Linear constraints are the most difficult but also most powerfull ones. They can be used to express constraints of the form lower_bound <= weights.dot(x) <= upper_bound or weights.dot(x) = value where x are the selected parameters.

Linear constraints have many of the other constraint types as special cases, but typically it is more convenient to use the special cases instead of expressing them as a linear constraint. Internally, it will make no difference.

Let’s impose the constraint that the sum of the average of the first four parameters is at least 0.95.

res = minimize(
    criterion=criterion,
    params=np.ones(6),
    algorithm="scipy_lbfgsb",
    constraints={
        "loc": [0, 1, 2, 3],
        "type": "linear",
        "lower_bound": 0.95,
        "weights": 0.25,
    },
)

This yields:

>>> array([ 1.25,  1.05,  0.85,  0.65,  0.2 , -0.  ])

Where the first parameters have an average of 0.95.

In the above example, lower_bound and weights were scalars. Instead they can also be arrays (or even pytrees) with bounds and weights for each selected parameter.

Imposing multiple constraints at once#

The above examples all just impose one constraint at a time. To impose multiple constraints simultaneously, simple pass in a list of constraints. Example:

res = minimize(
    criterion=criterion,
    params=np.ones(6),
    algorithm="scipy_lbfgsb",
    constraints=[
        {"loc": [0, 1], "type": "equality"},
        {"loc": [2, 3, 4], "type": "linear", "weights": 1, "value": 3},
    ],
)

This yields:

>>> array([0.9, 0.9, 1.2, 1. , 0.8, 0. ])

There are limits regarding the compatibility of constraints that overlap. You will get a descriptive error message if your constraints are not compatible.

How to select the parameters?#

All the above examples use a loc entry in the constraint dictionary to select the subset of params on which the constraint is imposed. This is just one out of several ways to do it. Which ways are available also depends on whether your parameters are a numpy array, DataFrame or general pytree.

loc

query

selector

1d-array

✅ (positions)

DataFrame

✅ (labels)

Pytree

Below we show how to use each of these selection methods in simple examples

You can look at any of the above examples to see constraints where params are a numpy array and loc is used to select parameters. So now, we focus on DataFrame params.

Let’s assume our params are a DataFrame with a two level index. The names of the index levels are category and name. Something like this could for example be the params of an Ordered Logit model.

value

category

name

betas

a

0.95

betas

b

0.9

cutoffs

a

0

cutoffs

b

0.4

Now let’s impose the constraint that the cutoffs (i.e. the last two parameters) are increasing.

res = minimize(
    criterion=some_criterion,
    params=params,
    algorithm="scipy_lbfgsb",
    constraints={"loc": "cutoffs", "type": "increasing"},
)

The value corresponding to loc can be anything that you could pass into the DataFrame.loc method. This can be extremely powerful if you have a well designed MultiIndex, as you can easily select groups of parameters or single paramaters.

Let’s assume our params are a DataFrame with a two level index. The names of the index levels are category and name. Something like this could for example be the params of an Ordered Logit model.

● **DATASET RECORDS**:
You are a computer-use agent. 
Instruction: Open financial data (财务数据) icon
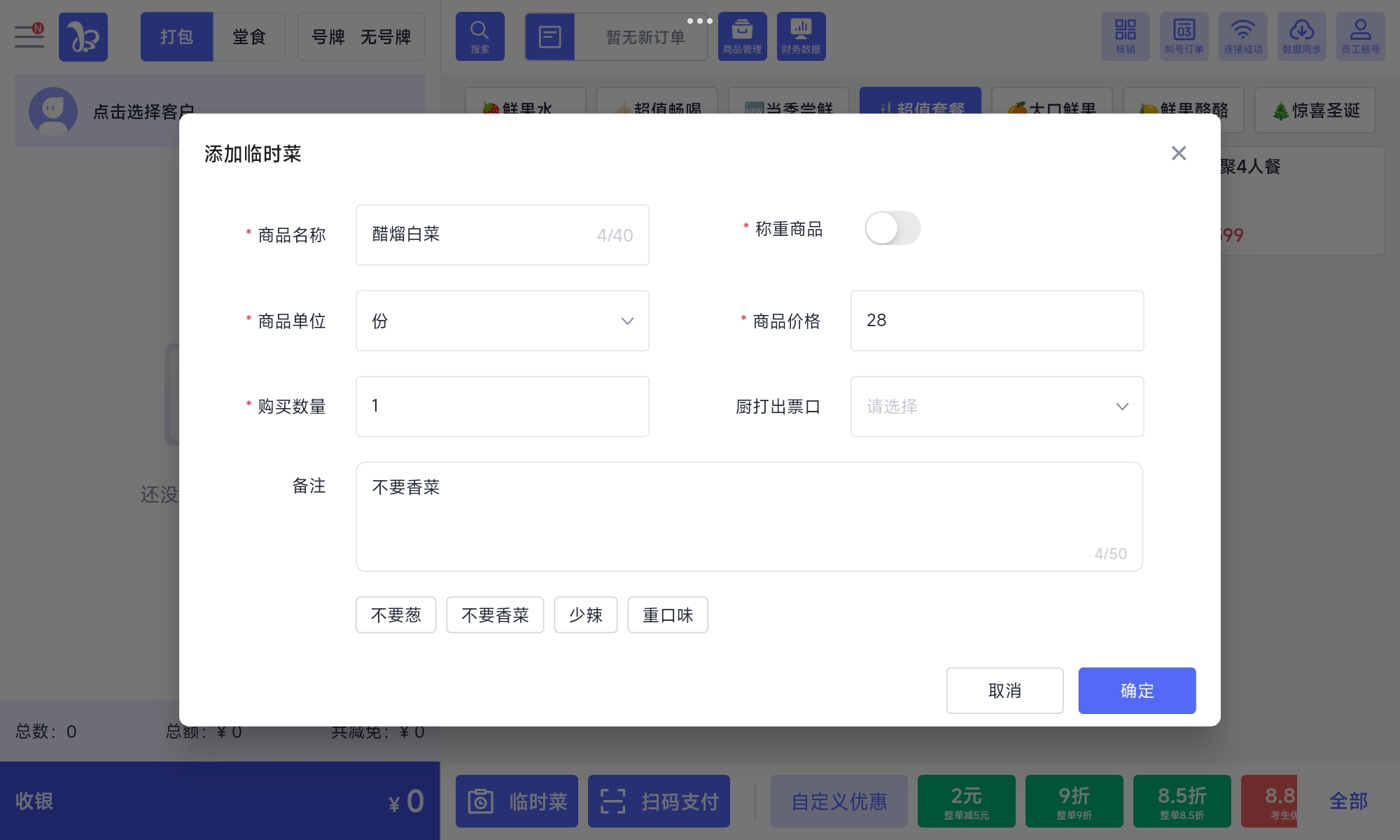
--
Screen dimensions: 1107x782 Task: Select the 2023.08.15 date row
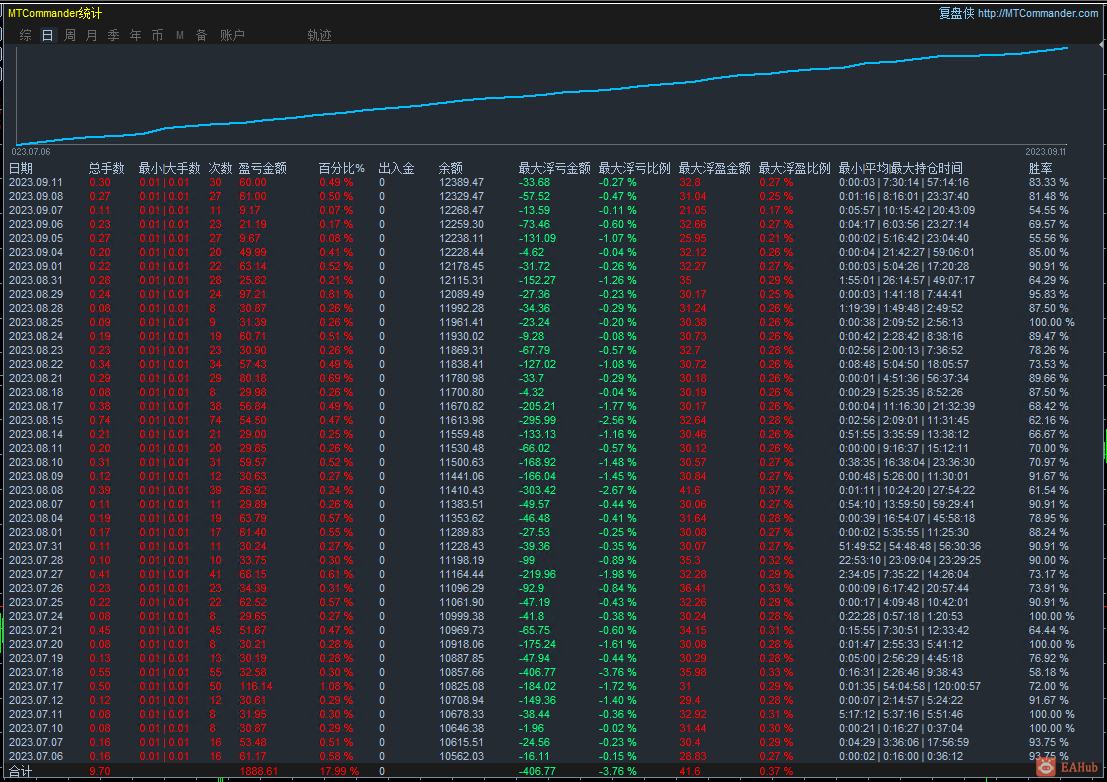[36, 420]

● **TO DO**:
(A) In the constraints text, copy the part from "The value corresponding" to "or single paramaters." and replace "MultiIndex" with "hierarchical index".
(B) According to the constraints text, what are the names of the two index levels in the example DataFrame of params?
(C) Translate this sentence from the constraints text into Spanish: "You will get a descriptive error message if your constraints are not compatible."

● **SOLUTIONS BY TASK**:
(A)
The value corresponding to loc can be anything that you could pass into the DataFrame.loc method. This can be extremely powerful if you have a well designed hierarchical index, as you can easily select groups of parameters or single paramaters.

(B) The index levels are named category and name.

(C) Recibirás un mensaje de error descriptivo si tus restricciones no son compatibles.